Secondo Ferrante, il sistema di cottura a legame refrigerato proposto nel project financing avrebbe rischiato di esporre Policlinico “ai costi di un investimento che non ha alcuna ragione d’essere, in quanto l’acquisto degli automezzi necessari per siffatta tipologia di trasporto serve soltanto a consentire alle aziende preponenti di dotarsi, a spese dell’amministrazione, di mezzi destinati ad essere utilizzati, con ogni probabilità, per servizi esterni e non certo per la produzione dei pasti interni”.
La difesa del Policlinico
Nell’esaminare il ricorso, i giudici del Cga hanno rigettato tutti i rilievi formulati dall’azienda sanitaria. A rappresentare le ragioni del Policlinico è stato, così come in occasione del giudizio di primo grado davanti al Tar, l’avvocato messinese Gianfranco Scoglio.
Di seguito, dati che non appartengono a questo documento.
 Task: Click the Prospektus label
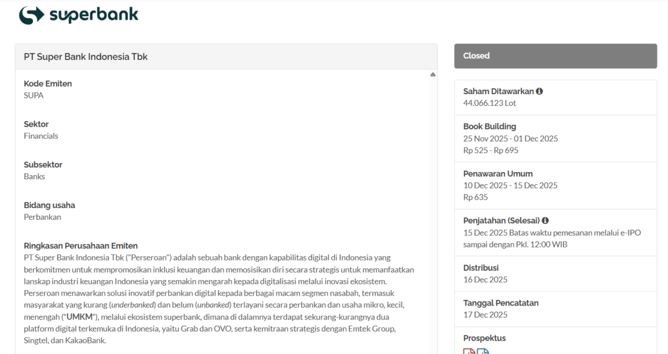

Prima di rappresentare il Policlinico nelle aule dei tribunali, Scoglio era stato coinvolto nella valutazione, per conto del pubblico, del project financing presentato da Siristora, Vivenda e Sirimed. L’incarico era arrivato dai vertici dell’azienda sanitaria catanese.
La bacchettata dell’Ue
Sul tema del project financing e di come questo istituto sia disciplinato in Italia, di recente ha acceso i riflettori l’Unione Europea. La Commissione Ue, infatti, ha avviato una procedimento di infrazione legato al codice degli appalti voluto dal governo Meloni, contestando il principio del diritto di prelazione che consente al proponente del project di avere la meglio sull’aggiudicatario a condizione che a quest’ultimo vengano rimborsati i costi sostenuti per partecipare alla gara. All’origine della contestazione c’è un dato di fatto: la prelazione fa sì che le gare d’appalto derivanti dai project financing vedano quasi sempre la partecipazione soltanto delle aziende proponenti. Per l’Ue ciò rappresenta una distorsione del mercato e una violazione dei principi di concorrenza, non discriminazione e parità di trattamento.